In the case at bar we have, in addition to the fact of a joint account being opened, an express agreement creating a joint tenancy and authorizing and directing the bank to deal with the survivor “as sole and absolute owner thereof”.
What is the effect of the agreement prepared by the First National Bank of Ashley, Pa., and signed by Mary Balas and her two daughters, defendants herein? The bank agreed to repay the deposit to either on demand. Its original obligation was a chose in action. As between the mother and the two daughters,, the mother transferred to them an interest in the chose— an interest in the right to receive payment from the bank; she expressed her donative purpose; as part of the evidence of intention she executed and delivered thé agreement creating a joint interest with the right of survivorship.
This account being a joint tenancy with right of survivorship there remains to consider only the effect, if any, of the will upon such joint tenancy. In the case of Cochrane’s Estate, supra, it was there held that the survivor takes immediately upon the death of one the right to immediate possession, ownership and enjoyment of the entire fund as of the time of the inception of the joint tenancy. The interests of joint tenants are equal. They own the half or part and the whole, per my et per tout. Accordingly, the joint tenancy being prior in point of time to the effective date of the will, the will can have no effect on the right of survivorship.
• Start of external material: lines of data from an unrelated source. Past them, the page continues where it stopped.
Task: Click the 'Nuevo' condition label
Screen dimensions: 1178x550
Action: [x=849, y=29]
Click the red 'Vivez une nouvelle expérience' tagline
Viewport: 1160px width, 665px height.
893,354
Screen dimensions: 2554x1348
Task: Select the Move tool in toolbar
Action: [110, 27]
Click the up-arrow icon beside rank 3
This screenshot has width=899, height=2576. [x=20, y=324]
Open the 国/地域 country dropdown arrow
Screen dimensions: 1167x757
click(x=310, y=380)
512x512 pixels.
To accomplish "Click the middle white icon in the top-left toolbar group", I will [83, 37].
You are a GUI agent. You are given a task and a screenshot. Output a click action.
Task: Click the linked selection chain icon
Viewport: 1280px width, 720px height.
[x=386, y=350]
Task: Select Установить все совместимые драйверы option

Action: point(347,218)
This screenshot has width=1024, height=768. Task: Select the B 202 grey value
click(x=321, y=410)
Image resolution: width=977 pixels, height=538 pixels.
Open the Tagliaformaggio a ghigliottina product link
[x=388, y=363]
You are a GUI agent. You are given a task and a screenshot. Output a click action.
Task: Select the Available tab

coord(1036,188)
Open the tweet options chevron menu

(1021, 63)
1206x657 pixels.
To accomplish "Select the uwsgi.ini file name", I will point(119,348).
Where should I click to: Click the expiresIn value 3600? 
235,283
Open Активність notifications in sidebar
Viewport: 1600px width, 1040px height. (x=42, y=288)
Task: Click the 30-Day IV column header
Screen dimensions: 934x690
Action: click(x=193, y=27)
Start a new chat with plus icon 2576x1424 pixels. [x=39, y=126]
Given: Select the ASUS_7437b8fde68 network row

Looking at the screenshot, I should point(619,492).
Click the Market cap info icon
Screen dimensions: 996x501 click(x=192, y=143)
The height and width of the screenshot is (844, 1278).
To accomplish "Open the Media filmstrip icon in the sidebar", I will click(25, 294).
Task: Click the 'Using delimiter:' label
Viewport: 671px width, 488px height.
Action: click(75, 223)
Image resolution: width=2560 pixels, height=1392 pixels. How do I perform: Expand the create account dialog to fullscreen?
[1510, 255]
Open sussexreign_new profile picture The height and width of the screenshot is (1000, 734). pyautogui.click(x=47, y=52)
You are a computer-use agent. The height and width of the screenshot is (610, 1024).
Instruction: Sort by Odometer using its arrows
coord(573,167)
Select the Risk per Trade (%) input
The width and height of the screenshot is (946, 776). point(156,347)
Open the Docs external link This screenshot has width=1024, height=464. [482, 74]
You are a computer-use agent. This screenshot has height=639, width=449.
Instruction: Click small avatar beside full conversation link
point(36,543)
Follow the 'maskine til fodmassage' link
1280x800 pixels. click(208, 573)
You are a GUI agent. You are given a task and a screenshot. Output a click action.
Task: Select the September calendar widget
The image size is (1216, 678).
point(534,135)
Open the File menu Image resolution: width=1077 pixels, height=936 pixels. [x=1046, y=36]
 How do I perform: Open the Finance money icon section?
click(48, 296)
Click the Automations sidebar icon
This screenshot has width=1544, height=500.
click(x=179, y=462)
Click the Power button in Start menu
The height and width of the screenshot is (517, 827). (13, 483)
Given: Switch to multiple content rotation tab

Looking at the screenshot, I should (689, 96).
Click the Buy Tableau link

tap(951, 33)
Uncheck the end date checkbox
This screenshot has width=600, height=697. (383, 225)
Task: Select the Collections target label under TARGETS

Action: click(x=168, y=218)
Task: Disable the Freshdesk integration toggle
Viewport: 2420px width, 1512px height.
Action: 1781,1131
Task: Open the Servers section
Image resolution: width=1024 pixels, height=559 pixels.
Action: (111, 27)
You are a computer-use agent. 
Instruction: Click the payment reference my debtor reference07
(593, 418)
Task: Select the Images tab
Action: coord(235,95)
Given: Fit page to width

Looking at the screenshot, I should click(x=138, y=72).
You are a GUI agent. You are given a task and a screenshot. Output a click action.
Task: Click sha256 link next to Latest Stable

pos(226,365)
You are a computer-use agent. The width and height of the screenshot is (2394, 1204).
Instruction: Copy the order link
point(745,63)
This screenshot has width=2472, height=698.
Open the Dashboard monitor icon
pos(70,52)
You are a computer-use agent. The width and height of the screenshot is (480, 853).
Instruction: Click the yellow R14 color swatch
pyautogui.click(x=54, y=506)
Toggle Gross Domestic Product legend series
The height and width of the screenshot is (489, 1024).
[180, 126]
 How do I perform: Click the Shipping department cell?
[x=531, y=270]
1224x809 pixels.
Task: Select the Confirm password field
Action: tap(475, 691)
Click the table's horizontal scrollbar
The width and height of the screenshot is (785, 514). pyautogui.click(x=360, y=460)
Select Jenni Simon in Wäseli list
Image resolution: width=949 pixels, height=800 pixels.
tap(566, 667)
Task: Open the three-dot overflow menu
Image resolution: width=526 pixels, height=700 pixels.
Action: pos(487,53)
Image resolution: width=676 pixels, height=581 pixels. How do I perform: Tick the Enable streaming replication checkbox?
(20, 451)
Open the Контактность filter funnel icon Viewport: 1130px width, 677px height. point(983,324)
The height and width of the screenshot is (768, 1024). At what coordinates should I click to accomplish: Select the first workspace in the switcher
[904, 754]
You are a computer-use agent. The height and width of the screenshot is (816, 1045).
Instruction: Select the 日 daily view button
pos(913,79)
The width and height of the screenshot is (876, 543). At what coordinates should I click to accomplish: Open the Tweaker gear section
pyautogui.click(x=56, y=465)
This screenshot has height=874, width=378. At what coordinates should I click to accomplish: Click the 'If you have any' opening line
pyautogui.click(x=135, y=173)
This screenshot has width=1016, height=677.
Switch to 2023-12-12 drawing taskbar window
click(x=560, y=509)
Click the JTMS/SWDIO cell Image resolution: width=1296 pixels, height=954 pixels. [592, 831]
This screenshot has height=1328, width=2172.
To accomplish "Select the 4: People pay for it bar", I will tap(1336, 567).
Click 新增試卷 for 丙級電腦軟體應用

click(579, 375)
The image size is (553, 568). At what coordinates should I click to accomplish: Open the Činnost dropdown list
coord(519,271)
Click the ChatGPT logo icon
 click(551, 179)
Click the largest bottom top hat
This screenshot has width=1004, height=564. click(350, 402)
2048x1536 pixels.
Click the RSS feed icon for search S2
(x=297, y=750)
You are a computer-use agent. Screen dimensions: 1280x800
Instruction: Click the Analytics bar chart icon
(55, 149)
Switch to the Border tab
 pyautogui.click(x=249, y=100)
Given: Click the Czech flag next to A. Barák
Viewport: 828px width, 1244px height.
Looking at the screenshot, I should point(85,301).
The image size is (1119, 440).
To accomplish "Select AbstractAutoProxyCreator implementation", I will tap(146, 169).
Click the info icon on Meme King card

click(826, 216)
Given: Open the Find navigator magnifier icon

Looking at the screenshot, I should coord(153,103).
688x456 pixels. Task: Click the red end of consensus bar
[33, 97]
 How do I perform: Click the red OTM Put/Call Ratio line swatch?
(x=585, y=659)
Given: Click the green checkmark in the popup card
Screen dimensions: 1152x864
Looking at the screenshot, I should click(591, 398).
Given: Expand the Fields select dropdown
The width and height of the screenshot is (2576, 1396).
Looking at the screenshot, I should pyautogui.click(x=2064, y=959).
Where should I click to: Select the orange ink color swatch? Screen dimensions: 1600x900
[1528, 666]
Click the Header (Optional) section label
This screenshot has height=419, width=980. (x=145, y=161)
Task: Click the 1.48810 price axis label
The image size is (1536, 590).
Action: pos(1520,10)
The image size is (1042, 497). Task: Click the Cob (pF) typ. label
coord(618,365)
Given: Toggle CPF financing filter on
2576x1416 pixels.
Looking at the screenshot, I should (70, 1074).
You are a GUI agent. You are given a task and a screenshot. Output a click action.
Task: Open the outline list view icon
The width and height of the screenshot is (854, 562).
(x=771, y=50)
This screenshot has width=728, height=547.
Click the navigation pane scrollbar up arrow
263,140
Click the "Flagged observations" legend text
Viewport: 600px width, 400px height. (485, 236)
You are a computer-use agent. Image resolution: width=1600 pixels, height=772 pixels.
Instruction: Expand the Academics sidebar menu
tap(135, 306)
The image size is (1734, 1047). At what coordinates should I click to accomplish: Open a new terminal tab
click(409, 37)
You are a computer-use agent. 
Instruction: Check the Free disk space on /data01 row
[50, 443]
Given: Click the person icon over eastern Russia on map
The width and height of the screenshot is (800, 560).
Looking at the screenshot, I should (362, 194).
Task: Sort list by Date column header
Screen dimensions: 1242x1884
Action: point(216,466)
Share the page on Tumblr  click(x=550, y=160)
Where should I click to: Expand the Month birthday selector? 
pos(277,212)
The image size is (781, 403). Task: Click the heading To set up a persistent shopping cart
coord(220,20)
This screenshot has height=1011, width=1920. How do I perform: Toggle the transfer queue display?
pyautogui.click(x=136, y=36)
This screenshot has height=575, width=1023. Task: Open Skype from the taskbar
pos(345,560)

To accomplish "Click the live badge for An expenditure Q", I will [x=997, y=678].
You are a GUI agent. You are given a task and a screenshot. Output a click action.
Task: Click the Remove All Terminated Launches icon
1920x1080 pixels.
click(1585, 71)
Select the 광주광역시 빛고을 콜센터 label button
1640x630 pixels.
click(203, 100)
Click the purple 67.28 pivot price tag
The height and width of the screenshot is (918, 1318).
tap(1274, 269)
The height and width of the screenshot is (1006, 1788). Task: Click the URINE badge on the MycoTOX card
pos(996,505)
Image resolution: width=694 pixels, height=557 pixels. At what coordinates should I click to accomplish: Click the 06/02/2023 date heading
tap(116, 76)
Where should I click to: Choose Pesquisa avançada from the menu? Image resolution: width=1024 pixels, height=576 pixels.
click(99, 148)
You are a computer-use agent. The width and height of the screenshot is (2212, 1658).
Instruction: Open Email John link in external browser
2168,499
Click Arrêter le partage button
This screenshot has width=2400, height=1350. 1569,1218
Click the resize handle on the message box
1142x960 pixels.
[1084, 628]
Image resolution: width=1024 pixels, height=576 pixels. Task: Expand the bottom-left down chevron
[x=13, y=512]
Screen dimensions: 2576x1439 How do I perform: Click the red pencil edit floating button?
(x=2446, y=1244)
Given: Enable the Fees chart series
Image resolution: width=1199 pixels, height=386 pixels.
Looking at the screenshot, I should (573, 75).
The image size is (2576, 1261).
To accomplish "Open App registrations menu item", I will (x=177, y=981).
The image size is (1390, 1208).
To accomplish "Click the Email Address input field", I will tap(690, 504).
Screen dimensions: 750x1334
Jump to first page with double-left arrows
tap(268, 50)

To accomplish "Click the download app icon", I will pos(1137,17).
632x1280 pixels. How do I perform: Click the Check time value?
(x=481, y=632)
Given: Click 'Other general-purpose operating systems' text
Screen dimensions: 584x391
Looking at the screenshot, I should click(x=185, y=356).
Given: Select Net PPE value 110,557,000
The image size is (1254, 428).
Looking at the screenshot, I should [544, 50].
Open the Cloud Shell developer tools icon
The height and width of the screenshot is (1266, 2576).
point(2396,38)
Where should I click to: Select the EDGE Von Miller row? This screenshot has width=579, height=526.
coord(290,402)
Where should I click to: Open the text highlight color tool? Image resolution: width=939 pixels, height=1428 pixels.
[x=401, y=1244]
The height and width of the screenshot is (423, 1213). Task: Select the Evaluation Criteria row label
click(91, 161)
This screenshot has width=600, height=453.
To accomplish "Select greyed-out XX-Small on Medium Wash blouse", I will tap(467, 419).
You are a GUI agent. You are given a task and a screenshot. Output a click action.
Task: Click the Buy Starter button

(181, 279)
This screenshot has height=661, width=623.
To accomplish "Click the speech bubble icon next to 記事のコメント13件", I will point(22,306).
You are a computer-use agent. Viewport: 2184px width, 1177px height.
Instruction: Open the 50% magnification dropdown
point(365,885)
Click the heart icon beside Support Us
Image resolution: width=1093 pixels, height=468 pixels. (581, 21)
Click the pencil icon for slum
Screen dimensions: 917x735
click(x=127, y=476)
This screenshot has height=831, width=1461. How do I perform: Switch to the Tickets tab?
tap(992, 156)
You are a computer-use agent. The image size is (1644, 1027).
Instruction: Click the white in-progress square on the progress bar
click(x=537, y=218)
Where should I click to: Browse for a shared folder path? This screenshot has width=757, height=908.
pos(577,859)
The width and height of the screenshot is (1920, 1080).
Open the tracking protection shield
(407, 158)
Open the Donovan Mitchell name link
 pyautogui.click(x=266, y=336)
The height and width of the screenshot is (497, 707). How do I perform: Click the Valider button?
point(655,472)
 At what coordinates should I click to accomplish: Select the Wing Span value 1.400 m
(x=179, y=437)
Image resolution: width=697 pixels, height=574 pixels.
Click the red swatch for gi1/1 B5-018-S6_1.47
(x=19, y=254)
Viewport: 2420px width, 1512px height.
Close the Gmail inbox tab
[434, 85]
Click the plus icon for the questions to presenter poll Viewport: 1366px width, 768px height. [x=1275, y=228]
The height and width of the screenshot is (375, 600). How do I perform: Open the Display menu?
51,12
A review of the authorities in this Commonwealth on the proposition as to what effect a will has on a joint tenancy with right of survivorship, indicates that the question has been very seldom decided. However, the *470very old case of Duncan v. Forrer, 6 Binney 192 (Pa., 1813), is directly on point with the case at bar. In that case plaintiff and one Patterson bought some property as joint tenants with right of survivorship, but in his will Patterson endeavored to bequeath his one half interest in the property. The Supreme Court said that if the joint tenancy was not severed in the lifetime of Patterson, his will could not operate upon it, nor defeat the jus accrescendi. This case was never cited until 1925 when the case of Hoffert v. Bastian et al., 54 D. & C. 146, held that the will of decedent was inoperative as far as the rights of the survivor were concerned. In that case, premises were conveyed to A and B “as tenants by the entireties with the right of survivor-ship”. The grantees were Laura T. Schwoyer and Lillian M. Gernerd (now Lillian M. Hoffert). Laura T. Schwoyer died, testate, having made a will dated after the conveyance to her and Lillian M. Hoffert. In the will she directed that her one half of the premises should be sold and certain distribution made of the proceeds. The court held that even though the grantees were designated as tenants by the entireties, the intention was to create a joint tenancy with right of survi-vorship. The court further held that the will of decedent was inoperative as far as the rights of the survivor were concerned because such rights date from the date of the creation of the joint tenancy. Each joint tenant holds the whole from the beginning. The learned judge also quotes from 2 Blackstone 653, sec. 185, as follows:
“ ‘But a devise of one’s share by will is no severance of the jointure for no testament takes effect till after the death of the testator, and by such death the right of the survivor (which accrued at the original creation of the estate, and has therefore a priority to the other) is already vested’ ”: Hoffert v. Bastian et al., supra, at page 151.
Accordingly, now, April 24,1951, preliminary objections are sustained and bill of complaint dismissed.